Fêtes, luttes et joies, un trio indissociable à découvrir avec deux livres et un podcast

Les fêtes sont un carburant 100 % renouvelable pour les luttes et notre propre équilibre. À l’occasion de la Saint-Sylvestre, petit aperçu de leur potentialité de transformation politique, à lire et à écouter.

Bientôt le réveillon de la Saint-Sylvestre, bientôt la nouvelle année ! Les chanceux vont pouvoir sabler le champagne, se délester du poids du train-train dans les rires, la musique, la danse peut-être, et les accolades de minuit.

C’est un moment à part dans l’année, alors qu’on en marque le changement ; en tout cas en France et dans la plupart des pays qui ont adopté le calendrier grégorien, élaboré en 1582.

Cheval de feu

En Chine, par exemple, pays qui a conservé le calendrier lunaire pour la célébration des fêtes, l’année 2026 démarrera le 17 février et sera placée sous le signe du cheval de feu.

Nettoyées de bas en haut pour chasser, en même temps que la poussière, les erreurs et déceptions de l’an passé, les maisons comme les rues se pareront de rouge (couleur porte-bonheur), et la tradition incitera chacun et chacune à manger de très longues nouilles, symboles d’une longue vie…

C’est la fête. 50 occasions de se rassembler dans le monde de Laura Mucha et Hannah Tolson raconte en couleurs ces multiples façons et raisons de faire la fête. Une belle promenade en humanité à partager avec des enfants : on pourra par exemple s’imaginer faisant des sculptures de neige gelée et des courses en caisse à savon au carnaval de Québec. Tout en découvrant à quel point les valeurs communautaires diffusées par les fêtes varient d’une culture à l’autre.

À Djenné, au Mali, la restauration du plus grand bâtiment de terre crue au monde, une mosquée, est réalisée par la population tout entière lors de festivités ; au Ghana, le festival des ignames exalte le début des récoltes ; à Santa Fe, aux États-Unis, le marché indien met en valeur l’art des peuples des Premières Nations…

En France, sur les onze jours fériés annuels, six relèvent du calendrier catholique (Pâques, Pentecôte, Ascension, Assomption, Toussaint, Noël), trois des guerres ou évènements historiques (8 mai, 14 juillet, 11 novembre), et deux seulement rythment la vie sociale (le Nouvel An et le 1ᵉʳ Mai)…

À quand de telles fêtes de la coopération, de l’agriculture vivante ou des traditions des personnes immigrées (11,3 % de la population) ? Histoire d’avoir aussi un pied dans le monde en mutation…

C’est la fête. 50 occasions de se rassembler dans le monde, de Laura Mucha (texte) et Hannah Tolson (illustrations), aux éditions Gallimard jeunesse, novembre 2024, 112 p., 21,9 euros.

Histoire de fête

Les fêtes varient d’un pays et d’un continent à l’autre, mais aussi d’une période historique à l’autre.

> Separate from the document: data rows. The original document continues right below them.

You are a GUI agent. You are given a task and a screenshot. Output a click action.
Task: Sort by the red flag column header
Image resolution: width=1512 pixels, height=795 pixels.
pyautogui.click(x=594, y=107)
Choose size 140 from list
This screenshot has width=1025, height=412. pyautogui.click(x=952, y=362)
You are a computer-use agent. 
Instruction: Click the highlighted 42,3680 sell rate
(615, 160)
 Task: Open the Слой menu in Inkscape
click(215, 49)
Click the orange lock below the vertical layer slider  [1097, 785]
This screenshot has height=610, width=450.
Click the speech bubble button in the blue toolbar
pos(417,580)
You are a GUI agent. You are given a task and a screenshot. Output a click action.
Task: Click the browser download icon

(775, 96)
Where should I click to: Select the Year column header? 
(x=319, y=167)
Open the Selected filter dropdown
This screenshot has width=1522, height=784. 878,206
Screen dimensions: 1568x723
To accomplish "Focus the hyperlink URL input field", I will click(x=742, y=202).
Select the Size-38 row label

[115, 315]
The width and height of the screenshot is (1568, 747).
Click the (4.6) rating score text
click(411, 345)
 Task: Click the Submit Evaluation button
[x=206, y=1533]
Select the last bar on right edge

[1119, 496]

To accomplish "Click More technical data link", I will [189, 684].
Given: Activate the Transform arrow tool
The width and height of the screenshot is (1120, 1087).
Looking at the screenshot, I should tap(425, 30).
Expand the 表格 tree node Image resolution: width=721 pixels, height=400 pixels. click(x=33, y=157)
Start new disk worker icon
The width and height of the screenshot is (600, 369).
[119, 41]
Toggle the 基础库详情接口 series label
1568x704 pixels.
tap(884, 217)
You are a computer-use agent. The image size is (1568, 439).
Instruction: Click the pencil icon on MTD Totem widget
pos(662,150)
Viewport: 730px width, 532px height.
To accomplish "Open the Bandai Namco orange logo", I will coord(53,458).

Le podcast « Une histoire de la fête », proposé par l’émission « La Fabrique de l’histoire » sur France Culture, raconte cette étonnante imbrication de l’histoire et de la fête en associant documentaires audio immersifs, entretiens avec des historiens et lecture d’extraits de livres. C’est vivant, parfois passionnant, comme si l’on découvrait en contre-plongée le fonctionnement d’une société.

De ce point de vue, les dix années qui ont suivi la Révolution française sont très intéressantes car très paradoxales. Les fêtes y sont nombreuses, les hommes d’État désirant s’en servir pour édifier le peuple : à la fois l’éloigner de l’Ancien Régime inégalitaire, mais aussi de la nuit et de ses excès pour éviter tout débordement.

En même temps, dans cette époque où les hommes croyaient réinventer l’humanité — raconte l’historienne Mona Ozouf, en rappelant que les femmes restaient réduites à la côte d’Adam —, il existait des fêtes pour presque tout (la vieillesse, la jeunesse, l’agriculture…), comme si tout ce qui devait forger la société nouvelle devait trouver à s’y incarner.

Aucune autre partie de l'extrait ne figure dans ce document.